Третий сигнал — ракета! отчаянное ура! раздалось в воздухе; земля задрожала под залпами артиллерии и дым пороха заклубился над траншеями и над морскими волнами. Я кинулся с одним единорогом в ров, и старался перетащить мое орудие через кювет. Бомбы, гранаты, ядра и пули крестили воздух во всех направлениях, и окровавленные офицеры и солдаты, с отчянным выражением лица падали с эскарпа в ров. Страшные сцены для философа-наблюдателя!...

Та часть города, которая прилегала к приморскому бастиону, населена Болгарами, Греками, Молдаванами и вообще жителями Греческого исповедания. Тяжкое рабство и бедственное положение терпеть двухмесячную осаду, довели их до крайнего отчаяния. Они ждали только [339] случая, чтобы избавиться от своих притеснителей — Турок. Час избавления их настал. Русские заняли бастион, и целые семейства Xристиан под выстрелами, презирая опасность, перебегали к нам. Я видел, как одна молодая Гречанка, с распущенными волосами, в рубашке, перебегала ров: правой рукой она крестилась, а левой держала за руки ребенка двух или трех лет, который висел у ней за спиною. Пуля раздробила ногу несчастного младенца, и он мучительно кричал над ухом матери. Как выразить чувства этой бедной женщины!...

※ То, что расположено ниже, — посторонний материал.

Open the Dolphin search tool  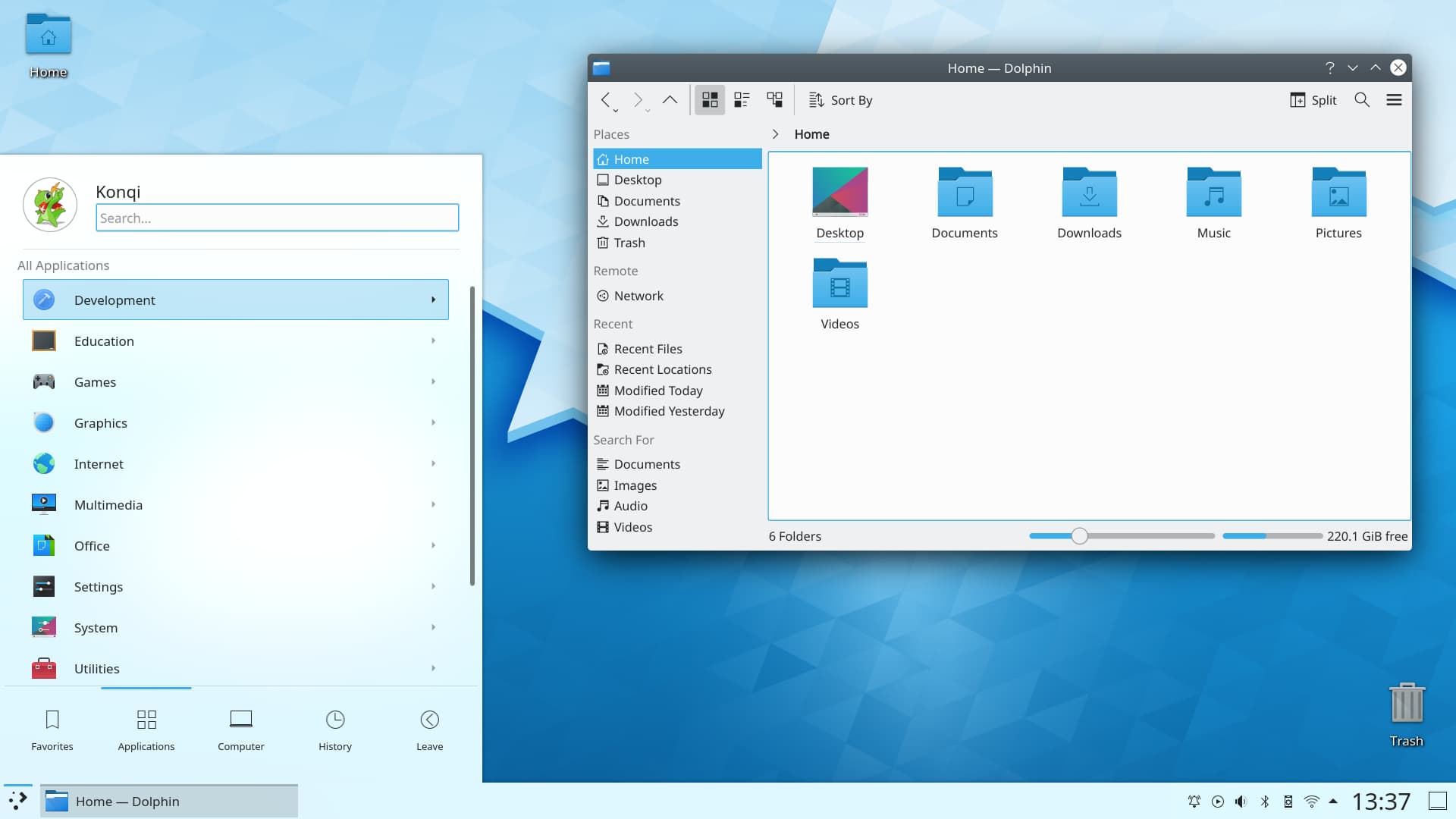pos(1362,99)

Егеря и матросы славно удерживали занятой бастион и я стал подыматься на эскарп, чтобы разделить опасность и победу с моими товарищами.... Вдруг раздался голос: «осторонитесь, Ваше Благородие!» — Кого это несут на носилках? спросил я. — Егерского полка убитого Поручика М….. Я побледнел, холод пробежал по моим членам.... я живо вспомнил последний разговор наш, когда мы шли вместе накануне штурма, из главной квартиры. Предчувствия не обманули несчастного.... Вечная память твоему праху, храбрый, благородный товарищ! Вспоминая теперь твою жизнь, твой кроткий, добрый нрав, твою благородную привязанность к родным, глаза мои невольно наполняются слезами.... [340]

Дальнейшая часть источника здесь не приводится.